# Benchmark lossless compression strategies

In this notebook we analyze the performance of different lossless compression strategies in terms of:

* compression ratio (n_bytes / n_stored_bytes)
* compression speed
* decompression speed

The lossless compression algorithms compared are:

- Zarr BLOSC compressors
    * lz4 
    * lz4hc 
    * zlib
    * zstd
- Audio compressor
    * FLAC
    * WavPack
    
The zarr compressors are implemented via the SpikeInterface `save(format="zarr")` function and run with different options:

* clevel (1 - min, 5, 9 - max)
* BLOSC shuffle filter (no, auto/shuffle, bit)

For the FLAC compression see the custom implementationof a SpikeInterface-like save function in `audiocompression.py` using [pyFLAC](https://github.com/sonos/pyFLAC). 
Since pyFLAC supports 2 channels at most, the input data is split into streams of 2-channels and the block chunking mechanism is also implemented *externally*

All compressors are run with different chunk sizes (0.1s, 1s, 10s).

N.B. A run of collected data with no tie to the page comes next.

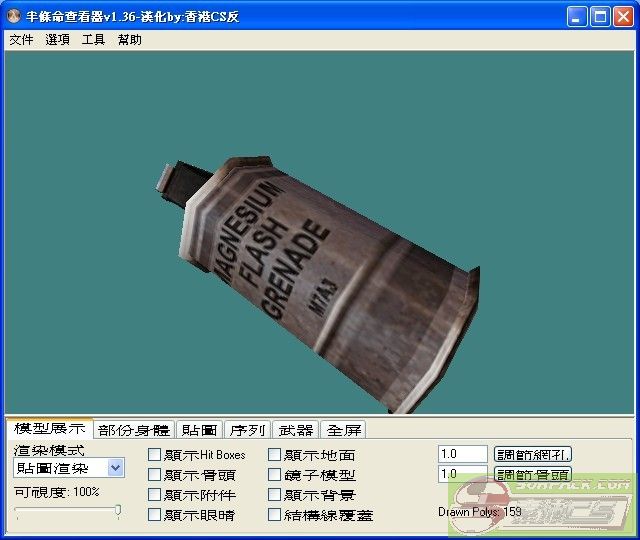Check the 顯示地面 option
This screenshot has height=540, width=640.
coord(275,455)
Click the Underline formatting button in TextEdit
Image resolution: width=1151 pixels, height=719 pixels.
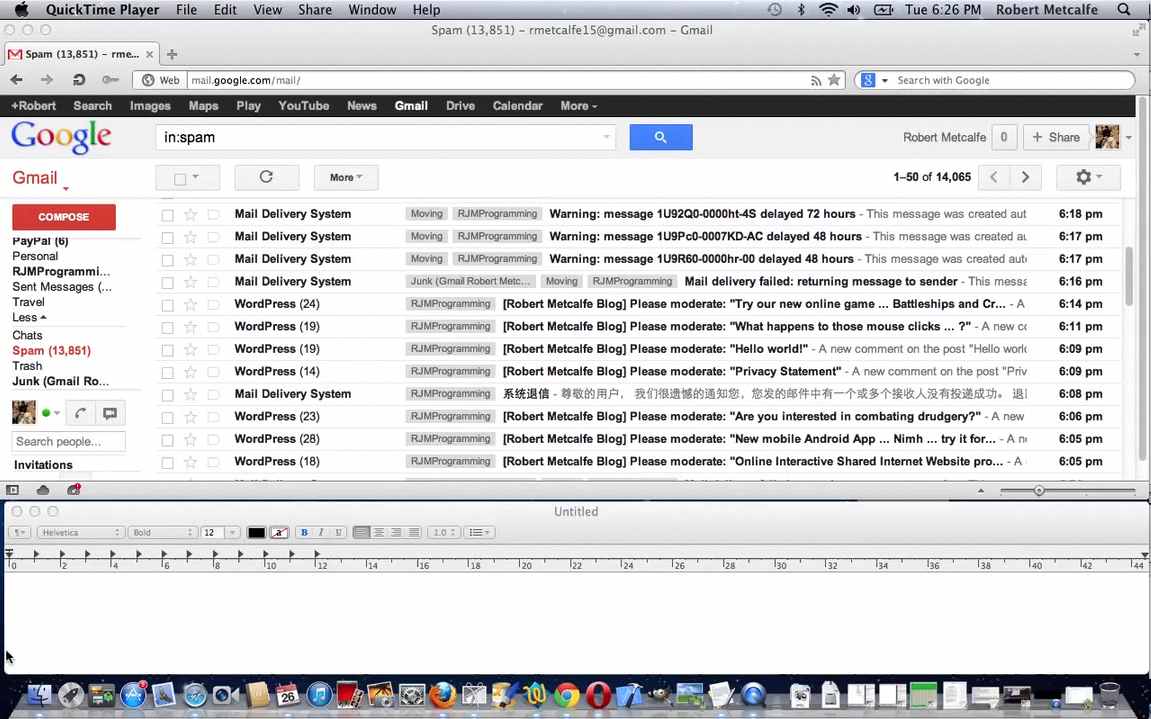point(338,532)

Additionally, compression is run for two cases:

- raw data (no preprocessing)
- median subtraction and LSB division


This notebook assumes the `scripts/benchmark-lossless.py` has been run and the `"benchmark-lossless.csv"` is available.


In [None]:
import pandas as pd
import seaborn as sns
import matplotlib.pyplot as plt
import numpy as np
from pathlib import Path

%matplotlib notebook

In [None]:
save_fig = False

fig_folder = Path(".") / "figures"
fig_folder.mkdir(exist_ok=True)

In [None]:
audio_compressors = ['flac', 'wavpack']

In [None]:
res = pd.read_csv("../data/results/benchmark-lossless-lsb.csv", index_col=False)

print(len(res))

# res_no_median = res.query("lsb != 'min'")
# print(len(res_no_median))
# res_no_median["lsb_bool"] = [False] * len(res_no_median)

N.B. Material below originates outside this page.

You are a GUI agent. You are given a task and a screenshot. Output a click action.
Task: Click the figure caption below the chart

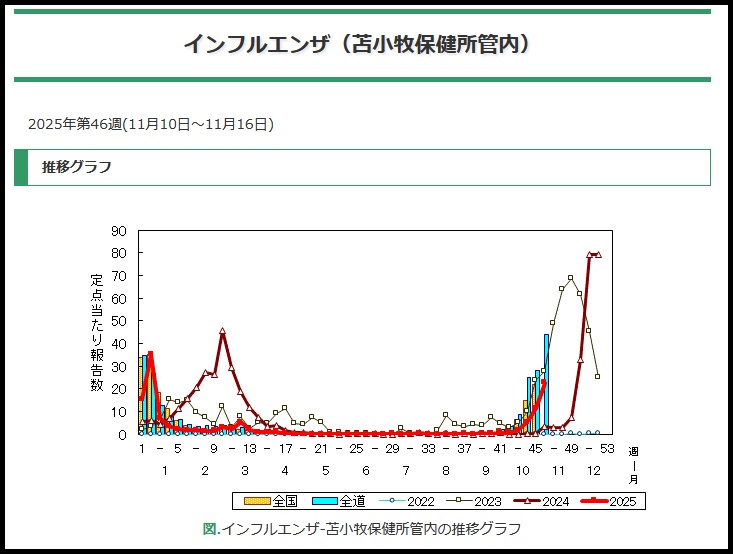click(x=361, y=528)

# res_no_median.loc[res_no_median.lsb == "median", "lsb_bool"] = True

In [None]:
res.loc[:, "xRT"]  = res["duration"] / res["C-speed"]

In [None]:
res_zarr = res.query(f"compressor != {audio_compressors}")

In [None]:
res_zarr

# ZARR

We start by comparing compression options readily available via Zarr

### What is the best ZARR-based option in terms of CR?

In [None]:
dset = res_zarr

In [None]:
res_np1 = dset.query("probe == 'Neuropixels1.0'")
res_np2 = dset.query("probe == 'Neuropixels2.0'")

In [None]:
print("\nNP1\n")
print(res_np1.iloc[np.argmax(res_np1.CR)])
print("\nNP2\n")
print(res_np2.iloc[np.argmax(res_np2.CR)])

For both NP1 and NP2, the best zarr compressor is **Zstd - level 9 - chunk 1s - shuffle BIT**

### Effect of shuffling options

In [None]:
fig_sh_all, axs_sh_all = plt.subplots(ncols=3, figsize=(10, 7))

sns.boxplot(data=dset, x="shuffle", y="CR", ax=axs_sh_all[0])
sns.boxplot(data=dset, x="shuffle", y="xRT", ax=axs_sh_all[1])
sns.boxplot(data=dset, x="shuffle", y="D-10s", ax=axs_sh_all[2])

fig_sh_all.subplots_adjust(wspace=0.3)

fig_sh, axs_sh = plt.subplots(ncols=3, figsize=(10, 7))

sns.boxplot(data=dset, x="shuffle", y="CR", hue="compressor", ax=axs_sh[0])
sns.boxplot(data=dset, x="shuffle", y="xRT", hue="compressor", ax=axs_sh[1])
sns.boxplot(data=dset, x="shuffle", y="D-10s", hue="compressor", ax=axs_sh[2])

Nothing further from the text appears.